*** Supplied material Section Begins ***
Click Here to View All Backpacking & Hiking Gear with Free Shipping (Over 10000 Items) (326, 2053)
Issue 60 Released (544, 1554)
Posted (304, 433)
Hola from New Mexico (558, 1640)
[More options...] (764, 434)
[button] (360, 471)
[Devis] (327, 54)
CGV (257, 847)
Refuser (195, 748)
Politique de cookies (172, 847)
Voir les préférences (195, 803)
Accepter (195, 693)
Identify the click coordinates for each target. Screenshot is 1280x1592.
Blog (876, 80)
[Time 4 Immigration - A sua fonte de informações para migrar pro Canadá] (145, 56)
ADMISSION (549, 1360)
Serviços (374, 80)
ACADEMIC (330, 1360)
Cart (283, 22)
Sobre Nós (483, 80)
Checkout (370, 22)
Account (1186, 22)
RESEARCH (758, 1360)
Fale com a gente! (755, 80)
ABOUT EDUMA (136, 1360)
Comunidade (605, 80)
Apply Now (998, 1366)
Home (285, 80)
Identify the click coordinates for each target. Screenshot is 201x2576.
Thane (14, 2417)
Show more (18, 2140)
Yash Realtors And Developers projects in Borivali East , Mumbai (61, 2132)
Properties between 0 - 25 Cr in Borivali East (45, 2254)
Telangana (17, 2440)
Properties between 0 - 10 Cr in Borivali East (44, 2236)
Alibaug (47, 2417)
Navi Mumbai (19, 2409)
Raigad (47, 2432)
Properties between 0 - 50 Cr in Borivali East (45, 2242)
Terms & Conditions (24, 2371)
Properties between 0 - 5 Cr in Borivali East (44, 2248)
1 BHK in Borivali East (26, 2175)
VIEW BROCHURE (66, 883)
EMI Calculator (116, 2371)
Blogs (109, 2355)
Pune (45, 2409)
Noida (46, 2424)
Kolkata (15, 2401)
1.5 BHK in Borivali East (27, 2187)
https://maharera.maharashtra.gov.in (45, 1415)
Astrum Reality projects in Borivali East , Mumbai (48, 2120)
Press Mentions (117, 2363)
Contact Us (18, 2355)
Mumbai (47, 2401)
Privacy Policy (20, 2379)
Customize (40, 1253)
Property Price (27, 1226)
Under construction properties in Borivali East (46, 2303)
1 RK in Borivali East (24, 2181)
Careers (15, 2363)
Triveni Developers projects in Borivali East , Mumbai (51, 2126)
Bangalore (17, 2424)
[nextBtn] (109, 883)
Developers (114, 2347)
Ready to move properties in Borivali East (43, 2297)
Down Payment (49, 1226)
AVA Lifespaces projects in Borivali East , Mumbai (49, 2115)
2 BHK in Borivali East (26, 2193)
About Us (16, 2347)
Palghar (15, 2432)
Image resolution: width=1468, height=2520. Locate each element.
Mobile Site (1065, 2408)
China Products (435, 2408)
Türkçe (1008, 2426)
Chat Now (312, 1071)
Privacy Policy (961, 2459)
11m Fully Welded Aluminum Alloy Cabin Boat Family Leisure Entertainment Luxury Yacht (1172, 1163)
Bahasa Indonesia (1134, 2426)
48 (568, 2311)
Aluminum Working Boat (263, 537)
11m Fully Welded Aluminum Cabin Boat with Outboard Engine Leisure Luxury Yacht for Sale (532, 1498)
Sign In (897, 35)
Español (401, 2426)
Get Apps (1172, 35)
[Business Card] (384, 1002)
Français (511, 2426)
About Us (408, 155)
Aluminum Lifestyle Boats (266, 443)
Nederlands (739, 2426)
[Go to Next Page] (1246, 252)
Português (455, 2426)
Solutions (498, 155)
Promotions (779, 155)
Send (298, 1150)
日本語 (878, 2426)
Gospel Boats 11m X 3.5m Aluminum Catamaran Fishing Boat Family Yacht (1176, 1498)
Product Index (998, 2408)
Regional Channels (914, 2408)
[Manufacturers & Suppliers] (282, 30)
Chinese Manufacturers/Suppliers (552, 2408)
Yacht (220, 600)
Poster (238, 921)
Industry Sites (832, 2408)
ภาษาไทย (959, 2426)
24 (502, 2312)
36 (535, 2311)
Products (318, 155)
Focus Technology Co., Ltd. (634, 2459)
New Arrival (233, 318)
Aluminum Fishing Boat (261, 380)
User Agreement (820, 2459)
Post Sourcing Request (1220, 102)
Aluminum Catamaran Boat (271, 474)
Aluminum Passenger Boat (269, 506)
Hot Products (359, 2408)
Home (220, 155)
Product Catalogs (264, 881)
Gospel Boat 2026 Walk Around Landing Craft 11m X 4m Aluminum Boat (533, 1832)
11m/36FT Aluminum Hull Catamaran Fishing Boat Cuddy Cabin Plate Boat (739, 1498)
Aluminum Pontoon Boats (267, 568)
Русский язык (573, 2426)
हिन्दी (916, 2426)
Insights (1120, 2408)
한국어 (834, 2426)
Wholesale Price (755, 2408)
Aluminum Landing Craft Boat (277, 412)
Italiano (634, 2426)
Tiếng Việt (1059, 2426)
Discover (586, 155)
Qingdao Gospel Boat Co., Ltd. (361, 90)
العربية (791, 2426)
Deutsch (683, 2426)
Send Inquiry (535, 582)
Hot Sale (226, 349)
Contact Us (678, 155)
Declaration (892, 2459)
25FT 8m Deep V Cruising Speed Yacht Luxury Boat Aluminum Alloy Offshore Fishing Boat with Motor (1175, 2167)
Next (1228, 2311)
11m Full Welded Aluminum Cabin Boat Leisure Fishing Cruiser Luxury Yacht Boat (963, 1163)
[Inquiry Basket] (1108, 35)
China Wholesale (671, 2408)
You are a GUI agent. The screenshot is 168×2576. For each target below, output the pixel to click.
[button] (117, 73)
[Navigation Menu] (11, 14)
*** Supplied material Section Ends ***
What is needed is a copy of every line above in which "target" appears.

■ **Answer to this task**
Identify the click coordinates for each target. Screenshot is 1280x1592.
Identify the click coordinates for each target. Screenshot is 201x2576.
You are a GUI agent. The screenshot is 168×2576. For each target below, output the pixel to click.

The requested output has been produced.